Objective: To investigate the renal protective effect and possible mechanism of matrine on experimental cyclosporine A (CsA) induced chronic nephrotoxicity.
Methods: 56 male Sprague-Dawley rats were randomly divided into four groups: control group (olive oil 0. 2 mL/d), CsA group (CsA 20 mg/(kg x d)), Irbesartan group CCsA 20 mg/(kg x d) plus Irbesartan 10 mg/(kg x d)), matrine group CCsA 20 mg/(kg * d) plus matrine 100 mg/(kg x d)), and each group comprised fourteen rats.

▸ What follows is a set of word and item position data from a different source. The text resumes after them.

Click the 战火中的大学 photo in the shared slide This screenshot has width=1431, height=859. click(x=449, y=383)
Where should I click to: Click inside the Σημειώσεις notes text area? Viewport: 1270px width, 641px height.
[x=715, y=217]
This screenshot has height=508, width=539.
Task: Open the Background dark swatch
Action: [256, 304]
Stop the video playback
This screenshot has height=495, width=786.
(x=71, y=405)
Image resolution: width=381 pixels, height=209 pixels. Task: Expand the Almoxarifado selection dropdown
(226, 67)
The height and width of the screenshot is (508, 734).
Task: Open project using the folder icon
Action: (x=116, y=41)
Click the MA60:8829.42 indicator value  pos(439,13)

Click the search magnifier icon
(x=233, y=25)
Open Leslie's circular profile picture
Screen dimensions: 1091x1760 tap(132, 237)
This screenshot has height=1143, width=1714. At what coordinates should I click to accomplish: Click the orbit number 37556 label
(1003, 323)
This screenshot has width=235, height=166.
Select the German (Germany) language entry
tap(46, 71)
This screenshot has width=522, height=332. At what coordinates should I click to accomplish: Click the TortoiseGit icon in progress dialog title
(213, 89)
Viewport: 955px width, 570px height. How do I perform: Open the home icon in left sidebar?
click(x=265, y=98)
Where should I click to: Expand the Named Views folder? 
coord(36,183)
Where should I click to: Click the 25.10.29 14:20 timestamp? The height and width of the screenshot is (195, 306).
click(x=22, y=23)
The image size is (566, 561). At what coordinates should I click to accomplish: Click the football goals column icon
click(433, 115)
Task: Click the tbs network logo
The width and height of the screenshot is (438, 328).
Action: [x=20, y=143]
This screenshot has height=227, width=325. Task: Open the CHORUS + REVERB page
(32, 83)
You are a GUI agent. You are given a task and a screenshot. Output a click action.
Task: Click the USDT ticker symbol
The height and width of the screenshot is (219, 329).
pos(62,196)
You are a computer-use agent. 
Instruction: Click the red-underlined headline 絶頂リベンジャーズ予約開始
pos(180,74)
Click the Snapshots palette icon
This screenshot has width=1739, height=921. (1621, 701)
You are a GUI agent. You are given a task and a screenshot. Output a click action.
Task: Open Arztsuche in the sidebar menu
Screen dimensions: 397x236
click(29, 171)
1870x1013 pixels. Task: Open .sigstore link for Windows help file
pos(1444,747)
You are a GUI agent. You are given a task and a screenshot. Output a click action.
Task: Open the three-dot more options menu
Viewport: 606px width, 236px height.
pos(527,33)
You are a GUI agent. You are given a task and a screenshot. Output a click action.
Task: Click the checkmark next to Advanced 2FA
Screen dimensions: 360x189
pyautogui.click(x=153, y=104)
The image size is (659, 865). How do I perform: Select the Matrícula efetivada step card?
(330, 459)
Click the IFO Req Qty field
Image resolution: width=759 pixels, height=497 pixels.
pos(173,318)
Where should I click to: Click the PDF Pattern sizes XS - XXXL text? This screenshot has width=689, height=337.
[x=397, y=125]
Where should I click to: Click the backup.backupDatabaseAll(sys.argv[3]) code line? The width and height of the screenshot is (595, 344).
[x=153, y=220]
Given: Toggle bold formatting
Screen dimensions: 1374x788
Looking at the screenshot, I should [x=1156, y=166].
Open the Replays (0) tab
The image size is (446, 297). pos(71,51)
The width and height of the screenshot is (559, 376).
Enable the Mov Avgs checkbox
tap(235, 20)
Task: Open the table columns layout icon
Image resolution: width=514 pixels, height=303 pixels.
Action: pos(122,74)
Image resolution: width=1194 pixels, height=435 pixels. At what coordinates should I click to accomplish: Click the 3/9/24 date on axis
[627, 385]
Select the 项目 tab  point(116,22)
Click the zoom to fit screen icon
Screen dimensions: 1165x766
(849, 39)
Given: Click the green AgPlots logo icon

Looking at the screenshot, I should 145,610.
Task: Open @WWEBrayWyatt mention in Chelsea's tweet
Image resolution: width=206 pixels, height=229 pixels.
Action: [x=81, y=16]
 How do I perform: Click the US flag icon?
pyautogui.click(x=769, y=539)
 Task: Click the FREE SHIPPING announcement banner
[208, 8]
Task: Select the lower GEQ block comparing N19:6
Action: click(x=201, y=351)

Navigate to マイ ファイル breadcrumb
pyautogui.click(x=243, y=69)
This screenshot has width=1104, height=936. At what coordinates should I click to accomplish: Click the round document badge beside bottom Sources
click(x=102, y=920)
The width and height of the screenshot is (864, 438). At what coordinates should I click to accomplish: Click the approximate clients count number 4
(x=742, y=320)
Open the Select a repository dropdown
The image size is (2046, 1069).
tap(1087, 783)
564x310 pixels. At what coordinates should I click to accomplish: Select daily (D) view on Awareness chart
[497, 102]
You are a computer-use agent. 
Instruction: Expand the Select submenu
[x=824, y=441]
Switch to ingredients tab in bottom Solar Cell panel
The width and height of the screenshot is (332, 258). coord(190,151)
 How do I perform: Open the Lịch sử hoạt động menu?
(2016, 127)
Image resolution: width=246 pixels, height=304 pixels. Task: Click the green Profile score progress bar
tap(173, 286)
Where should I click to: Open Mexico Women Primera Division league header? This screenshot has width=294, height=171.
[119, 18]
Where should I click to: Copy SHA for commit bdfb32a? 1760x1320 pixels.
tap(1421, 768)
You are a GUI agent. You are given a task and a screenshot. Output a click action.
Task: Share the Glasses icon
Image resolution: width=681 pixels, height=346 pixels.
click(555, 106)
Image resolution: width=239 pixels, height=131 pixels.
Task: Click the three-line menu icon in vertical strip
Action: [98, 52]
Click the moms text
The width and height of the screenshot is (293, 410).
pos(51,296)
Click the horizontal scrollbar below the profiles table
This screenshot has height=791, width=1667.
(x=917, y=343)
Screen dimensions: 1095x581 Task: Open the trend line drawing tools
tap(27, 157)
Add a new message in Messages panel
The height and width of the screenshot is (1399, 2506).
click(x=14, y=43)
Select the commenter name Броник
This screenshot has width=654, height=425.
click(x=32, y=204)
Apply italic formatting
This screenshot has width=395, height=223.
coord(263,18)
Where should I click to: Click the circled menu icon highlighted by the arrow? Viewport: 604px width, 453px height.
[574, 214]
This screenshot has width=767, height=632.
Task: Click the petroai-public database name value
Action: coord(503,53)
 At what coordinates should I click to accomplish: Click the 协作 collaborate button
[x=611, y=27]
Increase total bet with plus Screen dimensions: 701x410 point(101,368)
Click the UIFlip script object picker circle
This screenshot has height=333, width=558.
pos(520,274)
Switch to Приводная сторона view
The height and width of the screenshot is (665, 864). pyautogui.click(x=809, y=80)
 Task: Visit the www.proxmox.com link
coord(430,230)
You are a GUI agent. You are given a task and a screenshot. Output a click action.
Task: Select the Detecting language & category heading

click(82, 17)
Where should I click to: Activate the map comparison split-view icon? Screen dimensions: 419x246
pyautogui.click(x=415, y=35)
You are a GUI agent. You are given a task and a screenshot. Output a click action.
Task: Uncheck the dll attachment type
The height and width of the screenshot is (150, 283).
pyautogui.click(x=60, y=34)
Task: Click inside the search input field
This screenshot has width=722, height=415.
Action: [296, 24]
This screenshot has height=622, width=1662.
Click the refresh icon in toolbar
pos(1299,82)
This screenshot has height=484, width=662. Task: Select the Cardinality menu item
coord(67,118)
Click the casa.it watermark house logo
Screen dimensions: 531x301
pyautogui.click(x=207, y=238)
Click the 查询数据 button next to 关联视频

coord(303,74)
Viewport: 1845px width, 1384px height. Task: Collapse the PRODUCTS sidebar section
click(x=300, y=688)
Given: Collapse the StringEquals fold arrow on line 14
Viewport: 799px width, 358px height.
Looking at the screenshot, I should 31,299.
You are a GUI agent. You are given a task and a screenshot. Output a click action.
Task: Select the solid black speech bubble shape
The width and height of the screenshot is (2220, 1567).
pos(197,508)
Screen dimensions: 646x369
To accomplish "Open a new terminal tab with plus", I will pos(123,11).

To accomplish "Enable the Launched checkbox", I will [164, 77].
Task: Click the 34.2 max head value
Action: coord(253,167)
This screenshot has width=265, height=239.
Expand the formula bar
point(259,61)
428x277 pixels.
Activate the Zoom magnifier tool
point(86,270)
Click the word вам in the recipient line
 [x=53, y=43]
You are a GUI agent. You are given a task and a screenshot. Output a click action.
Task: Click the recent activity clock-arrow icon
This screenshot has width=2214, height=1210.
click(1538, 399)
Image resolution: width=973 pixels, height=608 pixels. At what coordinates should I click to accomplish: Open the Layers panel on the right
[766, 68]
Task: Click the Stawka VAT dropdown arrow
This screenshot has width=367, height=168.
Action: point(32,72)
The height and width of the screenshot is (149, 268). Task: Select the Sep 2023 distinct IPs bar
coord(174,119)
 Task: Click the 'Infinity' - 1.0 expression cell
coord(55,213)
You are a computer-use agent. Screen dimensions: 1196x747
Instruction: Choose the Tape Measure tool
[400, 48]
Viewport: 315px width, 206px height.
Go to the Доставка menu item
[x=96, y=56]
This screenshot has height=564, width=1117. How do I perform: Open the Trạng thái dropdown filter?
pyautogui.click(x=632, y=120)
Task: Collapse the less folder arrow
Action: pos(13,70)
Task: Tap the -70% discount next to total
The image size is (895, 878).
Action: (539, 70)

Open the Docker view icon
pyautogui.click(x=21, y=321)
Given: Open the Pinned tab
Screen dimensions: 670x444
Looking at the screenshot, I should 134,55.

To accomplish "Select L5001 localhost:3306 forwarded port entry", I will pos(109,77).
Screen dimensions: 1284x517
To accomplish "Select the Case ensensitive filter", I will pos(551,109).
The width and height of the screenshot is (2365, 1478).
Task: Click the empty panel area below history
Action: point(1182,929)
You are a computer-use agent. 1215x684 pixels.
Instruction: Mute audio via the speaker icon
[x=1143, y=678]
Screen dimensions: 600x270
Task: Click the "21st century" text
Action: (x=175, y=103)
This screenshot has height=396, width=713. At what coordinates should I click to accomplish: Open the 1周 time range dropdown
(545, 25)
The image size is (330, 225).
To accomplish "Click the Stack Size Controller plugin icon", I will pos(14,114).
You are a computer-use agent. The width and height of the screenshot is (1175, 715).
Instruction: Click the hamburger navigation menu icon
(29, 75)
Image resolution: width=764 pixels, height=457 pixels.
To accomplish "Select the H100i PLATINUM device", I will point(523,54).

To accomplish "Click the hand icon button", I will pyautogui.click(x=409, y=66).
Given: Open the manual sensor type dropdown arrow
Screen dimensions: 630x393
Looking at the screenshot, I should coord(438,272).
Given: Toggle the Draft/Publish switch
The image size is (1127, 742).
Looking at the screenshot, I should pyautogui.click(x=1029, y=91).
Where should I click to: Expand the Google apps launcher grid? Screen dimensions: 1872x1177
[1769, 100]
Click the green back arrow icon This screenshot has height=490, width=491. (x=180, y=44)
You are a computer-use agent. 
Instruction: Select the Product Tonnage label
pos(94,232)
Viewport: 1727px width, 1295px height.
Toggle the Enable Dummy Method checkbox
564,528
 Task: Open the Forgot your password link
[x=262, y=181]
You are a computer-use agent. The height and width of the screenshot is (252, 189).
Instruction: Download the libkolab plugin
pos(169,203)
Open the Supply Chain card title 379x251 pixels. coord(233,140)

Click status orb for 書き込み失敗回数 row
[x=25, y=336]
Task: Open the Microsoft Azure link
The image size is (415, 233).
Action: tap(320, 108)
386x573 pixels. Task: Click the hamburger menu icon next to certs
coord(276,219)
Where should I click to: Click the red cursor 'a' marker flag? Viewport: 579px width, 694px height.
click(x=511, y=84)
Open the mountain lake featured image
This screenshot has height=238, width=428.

After treated with drugs, rats were sacrificed at the end of week 2 and 4. The body weight, 24-hours urine and blood sample were collected before rats sacrificed. The rat kidneys were taken and fixed in 10% neutral formaldehyde for HE staining. The osteopontin (OPN) and ectodermal dysplasia 1 (ED-1) were determined by immunohistochemical method. RESULTS Compared to control group, the 24-hour urine of rats, histological scores, the expression of OPN and the ED-1 positive cells number of CsA group were significantly increased, but Ccr was significantly lower (P<0. 05). Matrine could down-regulate OPN expression and decrease ED-1 positive cell infiltration in kidney, compared with CsA group (P <0. 05).
Conclusion: Matrine has a renal protective effect on chronic cyclosporine nephrotoxicity of rat model.